Goal of the exercise – An exact copy of the records is required, minus the pictures they hold.
+===+
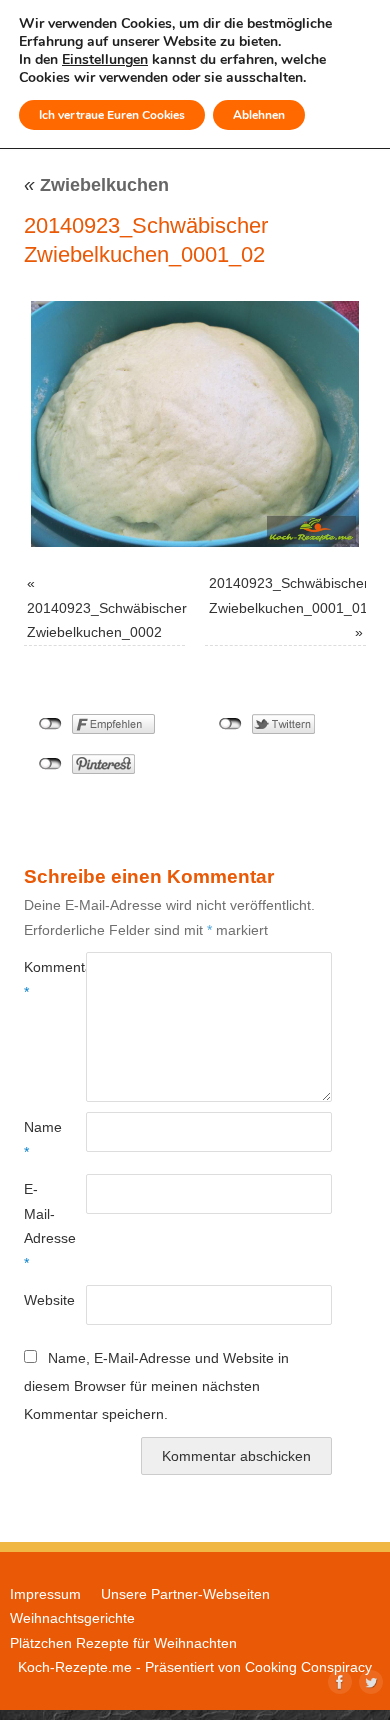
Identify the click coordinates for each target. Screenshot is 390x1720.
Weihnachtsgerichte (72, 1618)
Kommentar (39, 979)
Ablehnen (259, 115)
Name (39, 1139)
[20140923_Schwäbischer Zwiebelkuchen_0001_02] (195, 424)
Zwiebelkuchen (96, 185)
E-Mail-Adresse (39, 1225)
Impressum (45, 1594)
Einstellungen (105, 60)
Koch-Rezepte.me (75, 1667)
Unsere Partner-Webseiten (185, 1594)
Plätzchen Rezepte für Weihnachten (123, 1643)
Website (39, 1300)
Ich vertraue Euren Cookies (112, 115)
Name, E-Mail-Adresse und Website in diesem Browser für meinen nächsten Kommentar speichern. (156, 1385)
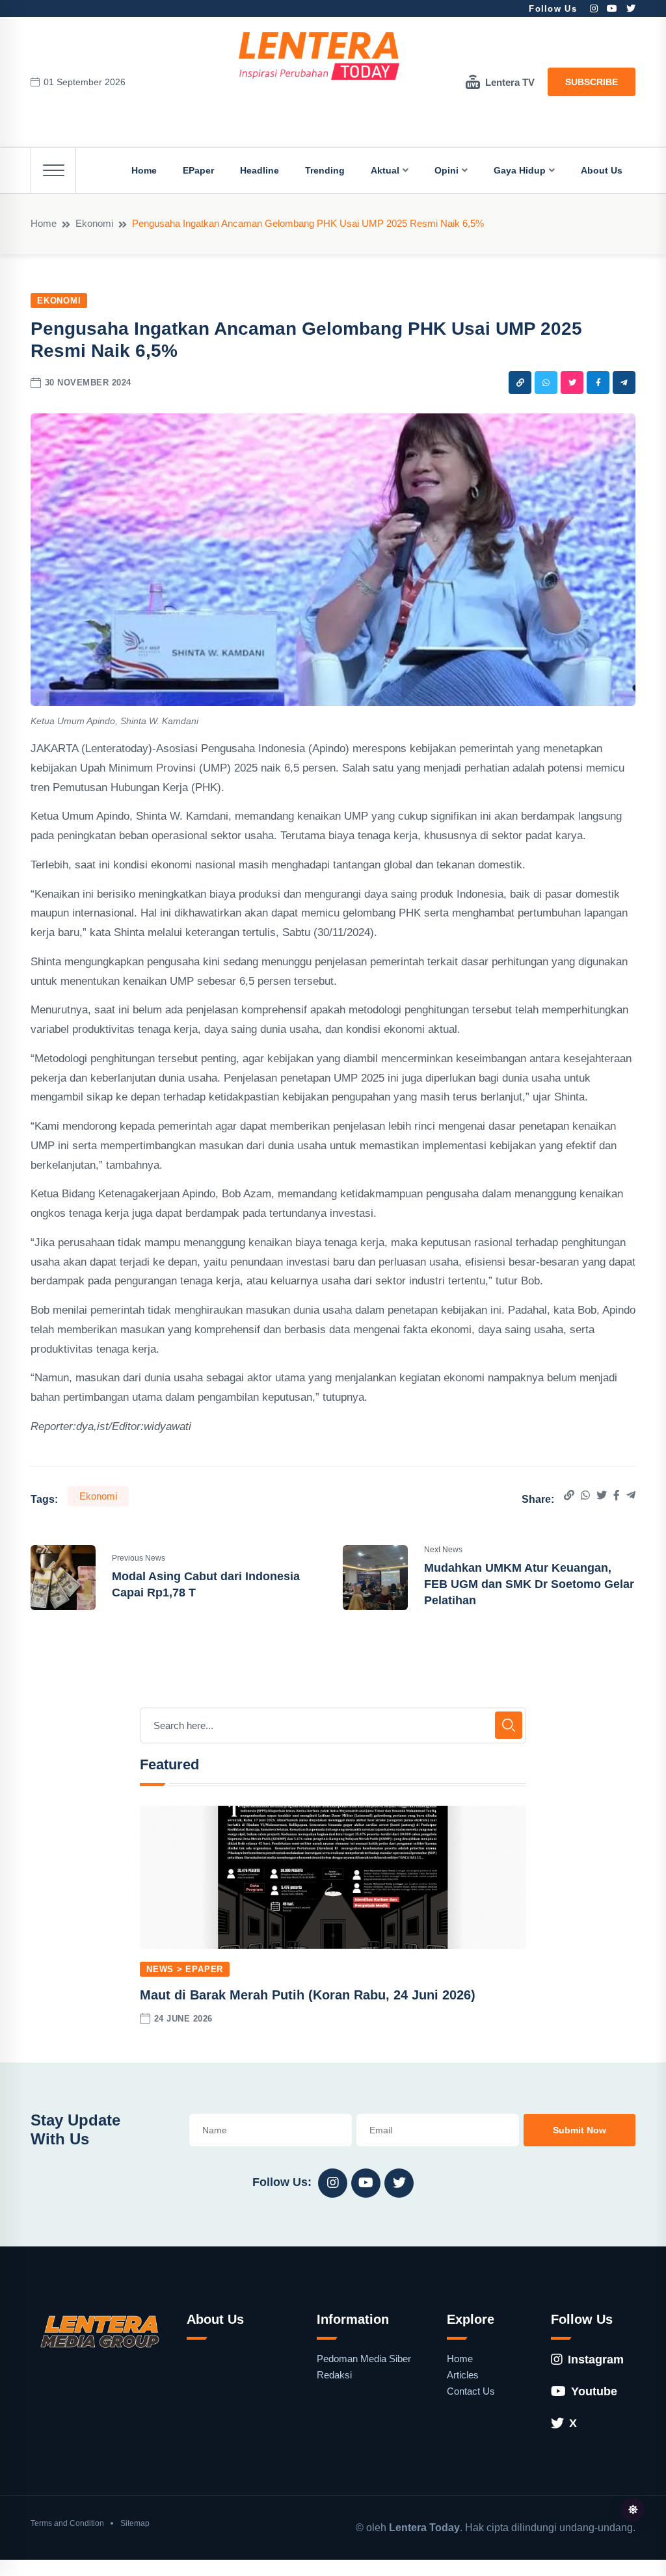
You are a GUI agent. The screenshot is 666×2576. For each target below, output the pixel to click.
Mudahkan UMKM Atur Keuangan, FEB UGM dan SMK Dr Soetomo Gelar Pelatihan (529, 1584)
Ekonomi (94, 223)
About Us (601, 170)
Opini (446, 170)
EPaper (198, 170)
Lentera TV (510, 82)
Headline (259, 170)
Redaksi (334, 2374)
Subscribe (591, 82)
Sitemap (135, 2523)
+===+
Solution –
Identify the click coordinates for each target. Screenshot is 390x1720.
Weihnachtsgerichte (72, 1618)
Kommentar (39, 979)
Ablehnen (259, 115)
Name (39, 1139)
[20140923_Schwäbischer Zwiebelkuchen_0001_02] (195, 424)
Zwiebelkuchen (96, 185)
E-Mail-Adresse (39, 1225)
Impressum (45, 1594)
Einstellungen (105, 60)
Koch-Rezepte.me (75, 1667)
Unsere Partner-Webseiten (185, 1594)
Plätzchen Rezepte für Weihnachten (123, 1643)
Website (39, 1300)
Ich vertraue Euren Cookies (112, 115)
Name, E-Mail-Adresse und Website in diesem Browser für meinen nächsten Kommentar speichern. (156, 1385)
You are a GUI agent. The screenshot is 666×2576. For each target below, output the pixel to click.
Mudahkan UMKM Atur Keuangan, FEB UGM dan SMK Dr Soetomo Gelar Pelatihan (529, 1584)
Ekonomi (94, 223)
About Us (601, 170)
Opini (446, 170)
EPaper (198, 170)
Lentera TV (510, 82)
Headline (259, 170)
Redaksi (334, 2374)
Subscribe (591, 82)
Sitemap (135, 2523)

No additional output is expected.